We live in a rural community on the fringe of Nashville so finding like-minded friends residing nearby when we don’t feel like heading into the city is a challenge. I do have plenty of childhood friends in the area who are a whole lot of fun and whom we see often enough, but many of them have kids and Little League practice and demanding jobs and travel schedules that don’t make for weekly hangouts. And the other locals I have met since our move—well, let’s just say we don’t have a whole lot in common.
Last fall, a new journalist friend said she had just the couple, Hannah and Bryan, who lived nearby and so she introduced us via Facebook. We have been casual online friends since, but never took that next step toward hanging out—until Friday, that is.

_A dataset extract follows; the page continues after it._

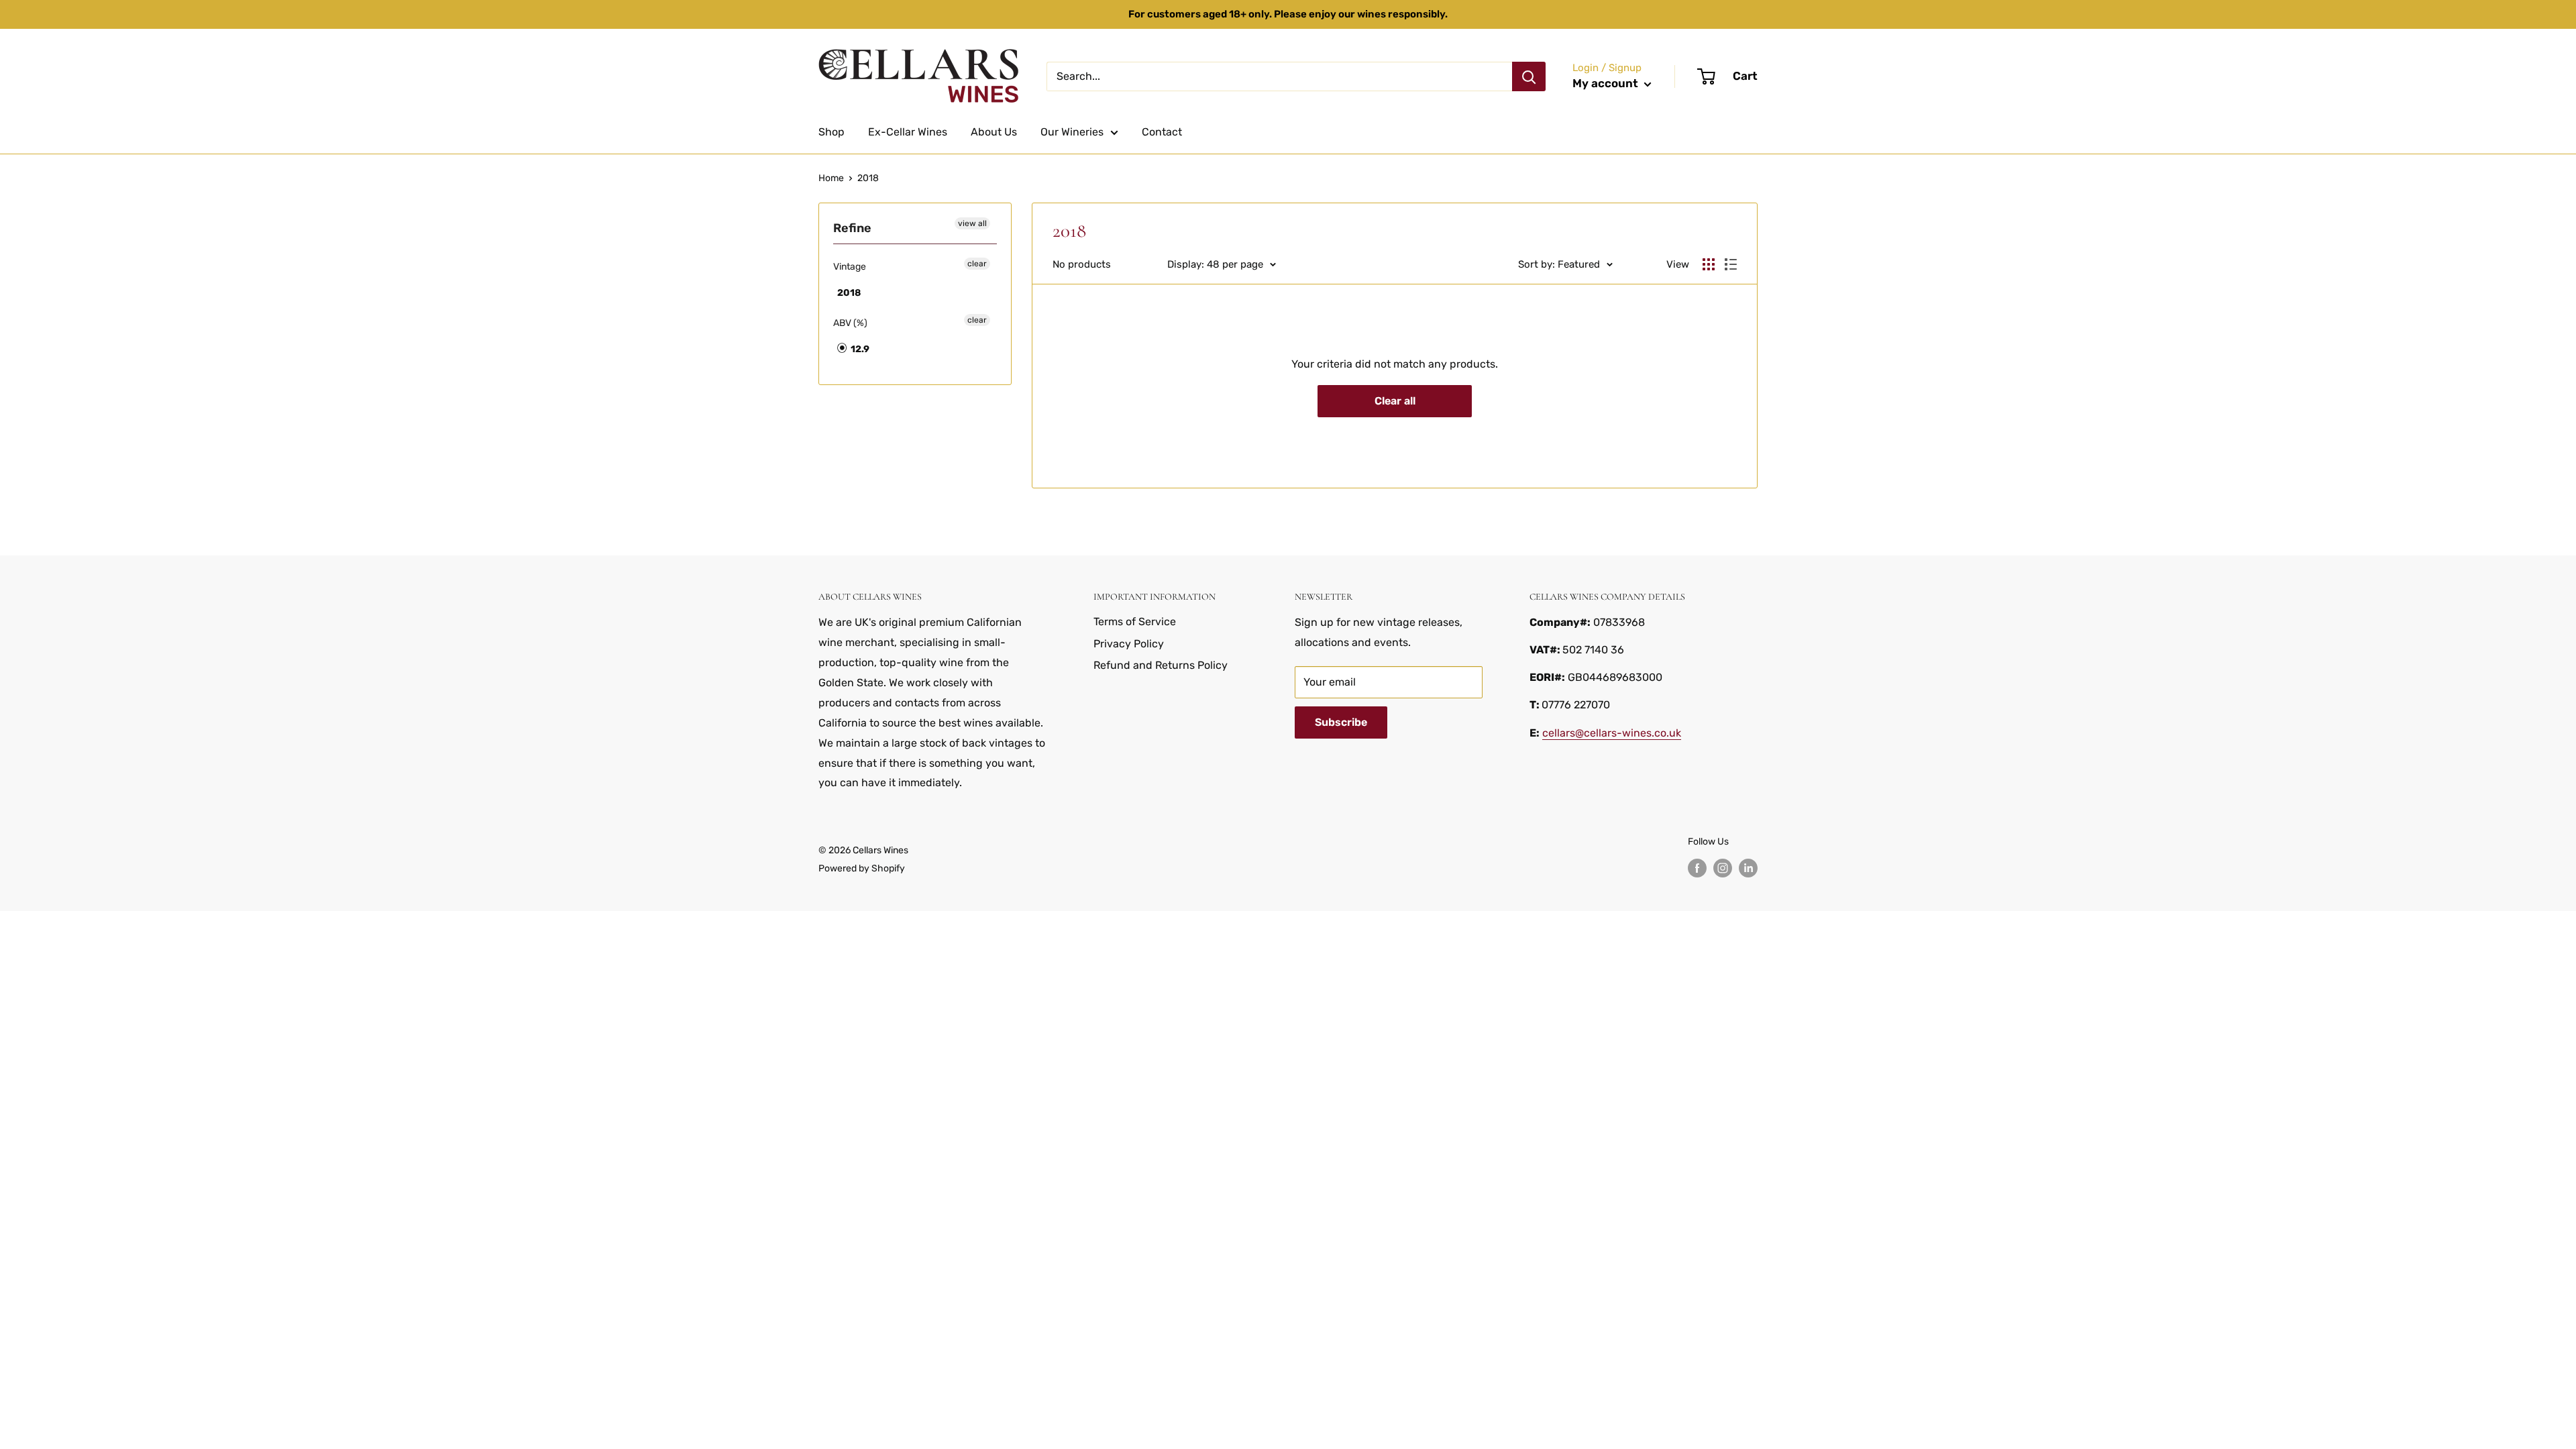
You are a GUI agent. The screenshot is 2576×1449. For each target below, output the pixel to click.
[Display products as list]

Meanwhile, the daughter of my dad’s old business partner at the CPA firm, Elizabeth, moved a mile down the street from us with her husband Sam. She was the oldest of the four kids, a decade or so my senior, and I was a year behind the youngest in school, so while we grew up across the street from each other, we never knew one another that well. She has a half dozen degrees and spent the last decade as a linguist in France and Africa and beyond. She moved to Indiana, where her husband is from, a few years ago, then sold his company and the two relocated to Alabama last fall to work on a goat farm. A month ago, they became our neighbors and now are operating a grilled cheese truck that they are taking to food festivals around the Southeast and breeding Australian labradoodles on the side. I believe I have found one Southern girl with an even more random existence than my own!
On a whim, I emailed Elizabeth and Hannah last Wednesday to see if they and their husbands wanted to convene at our place for a Friday dinner. A stroke of good luck meant that all of us were free at once (“we’ll head over after we coop the chickens” was Hannah’s response). Spending the past many years in New York and San Francisco, I’m accustomed to having to make such plans six weeks in advance to accommodate all my city friends’ busy schedules, so this last minute, spontaneous get-together was a novelty for my Type A self.
This was a blind couples date of sorts, which could make for all sorts of awkwardness—but there was none. Rather, the moment the four of them walked through the door, it was an explosion of conversations—so much to say! so many cool stories everyone had to share!—and there wasn’t a moment of silence in the five hours that followed.
Bryan is a doctor, and Hannah a professor who teaches classics (Greek, Latin, literature) at a university and commutes 90 miles one way to work each day, sometimes on her motorcycle. The two grew up in Virginia—he in suburbia, she on a farm—and then spent much of their twenties in Portland, Maine as she got her PhD and he completed his medical residency. Today, they live on a hobby farm in a quaint holler with cows and chickens and a pig named Pork Chop who they slaughtered Tuesday. Hannah, a true academic who spends her commute listening to The Economist and Wall Street Journal via podcast, also doubles as a mechanic; my politics- and car-obsessed husband who also tinkers with automotive-type projects in his downtime (and was forced to sell both motorcycles when we moved cross-country) was in awe of her, as were we all I think it’s safe to say.
Elizabeth and Sam arrived with three types of home-brewed beer, home-baked bread and their eight-month-old pup Riley. Hannah and Bryan came bearing 18 eggs they had been lain that day and homemade limoncello in an over-sized mason jar. I am never going back to store-bought eggs, and SVV might have already convinced them to incubate some eggs for us come summer. (Chickens in the backyard of our home in a commercial district? Why not! If memory serves me correct, I think the neighborhood ordinance only banned swine.)
For dinner, SVV and I made our beloved Burmese fermented tea leaf salad and a green curry and red velvet Oreo truffle brownies for dessert. A whole lot of bourbon and beer and Limoncello was consumed, and the six of us could have stayed around that table all weekend talking; I have a feeling this will become the norm in our new blossoming relationship.
After spending the better part of a decade in big cities that breeds liberal intellectuals, it’s nice to find intriguing people with similar interests and lifestyles to our own in the rural sticks of the American South. Moving and forming new relationships as an adult is always an exercise in humility. Never discount a place or person based on geographical or cultural stereotypes or you’re in danger of missing out on the greatest friendships of all.